I am horribly, terribly, irrationally frightened when confronted with a snake whether it’s in a photograph, video, or… horror of horrors, in person.
Fear of snakes is called ophidiphobia. Intellectually I know my fear is irrational. Emotionally is a whole different ball of whacks. It’s all too real.
What I want to do is write a humorous, perhaps silly post, about this. But I can’t. Although I know some of my latest antics relating to the fear of snakes are funny, ultimately I’m not finding much to laugh at.
Last Thursday morning, I was taking trash out and and preparing to take the can to the street for pickup. Our back storm door (opening from the laundry room) doesn’t fit well and sometimes doesn’t latch on its own. When I opened it to come back inside, I saw what I first thought was a green bungee cord. I figured I’d knocked it off a shelf with the bag of trash I’d just carried out.
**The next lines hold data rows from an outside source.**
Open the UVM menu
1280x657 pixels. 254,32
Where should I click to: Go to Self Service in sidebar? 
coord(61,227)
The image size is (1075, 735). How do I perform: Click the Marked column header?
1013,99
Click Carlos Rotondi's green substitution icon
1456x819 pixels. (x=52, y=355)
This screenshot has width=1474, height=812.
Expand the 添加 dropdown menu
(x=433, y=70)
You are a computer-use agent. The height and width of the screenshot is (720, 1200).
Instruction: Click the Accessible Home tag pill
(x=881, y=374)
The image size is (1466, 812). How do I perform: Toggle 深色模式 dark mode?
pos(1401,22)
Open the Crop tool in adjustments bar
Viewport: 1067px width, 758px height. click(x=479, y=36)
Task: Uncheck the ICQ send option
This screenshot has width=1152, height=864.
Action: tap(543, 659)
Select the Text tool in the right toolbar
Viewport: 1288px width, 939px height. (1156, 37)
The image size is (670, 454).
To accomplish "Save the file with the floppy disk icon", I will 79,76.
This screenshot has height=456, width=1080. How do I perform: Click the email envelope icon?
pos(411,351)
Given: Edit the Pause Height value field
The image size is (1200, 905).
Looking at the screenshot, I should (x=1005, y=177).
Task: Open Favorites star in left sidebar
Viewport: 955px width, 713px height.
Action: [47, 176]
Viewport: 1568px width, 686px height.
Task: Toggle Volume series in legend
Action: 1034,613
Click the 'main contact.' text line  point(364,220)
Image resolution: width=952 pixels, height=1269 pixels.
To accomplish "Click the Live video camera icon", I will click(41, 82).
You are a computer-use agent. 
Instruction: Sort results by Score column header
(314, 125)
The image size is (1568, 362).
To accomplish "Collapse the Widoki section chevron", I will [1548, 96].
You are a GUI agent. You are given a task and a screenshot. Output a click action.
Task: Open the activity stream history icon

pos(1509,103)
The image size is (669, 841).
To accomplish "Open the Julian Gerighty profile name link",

But, as I started to bend down to pick it up, it moved. In my panic, I tried to shut the storm door, catching 5 or 6 inches of the tail of the snake. It rattled and I panicked more. I ran to the front door and into the kitchen screaming “There’s a snake in the house” to wake my husband up.
By the time he gets to the laundry room, the snake is nowhere in sight. He moves the washer and dryer and various other junk stored there. All this time, I’m standing in the middle of the kitchen, constantly checking all around me watching out for a snake and afraid to move.
“There is no safe place now” is the thought that kept running through my mind. I’ve lived here for 20 years and have sort of learned to deal with the fact that there are snakes around. Some are poisonous, such as copperheads. A neighbor spent some time in the hospital after being bitten. But the snakes have always been outside. I could always escape to the house and be safe.
I don’t know how long it took me to run from the back of the house and into the kitchen, but I know that during that time the snake could have traveled into almost any room in the house. Not that it would have, but could have. It really is silly to say that the snake was as afraid of me as I was of it because I don’t think a snake has the ability to be irrational.
It’s been five days now. We hired a wildlife removal professional who put a snake trap in the laundry room with no result. That’s good news. The snake is probably not in the house. He probably escaped back outdoors the same way he got in via the ill-fitting storm door. The bad news is that I don’t know for sure.
The other good news is that from my description he identified the snake as most likely a king snake. Not venomous and not aggressive. I also learned that most snakes have rattlers and that green snakes are not venomous. This is knowledge that the rational part of my brain likes. The irrational part could not care less.
I haven’t yet mustered the courage to go into the laundry room, but I’m mostly OK in the rest of the house. Mostly. I put on my shoes before going to the bathroom in the middle of the night and I turn on the light to inspect the shoes first.
I am still easily startled, reacting much more severely to the slightest unexpected noise or touch than I normally would. That stress is probably not good for me. (My heart rate was still above 100 hours after I first saw the snake.) Add to that a hyper vigilance of my surroundings. Consider that the mere act of having to pay extra attention when walking down a street involves a cognitive tradeoff . Now even in my home, I’m paying attention to every step I take. Though my doc called in a prescription for klonopin, I’m still on edge.
This too shall pass, but not nearly soon enough to suit me.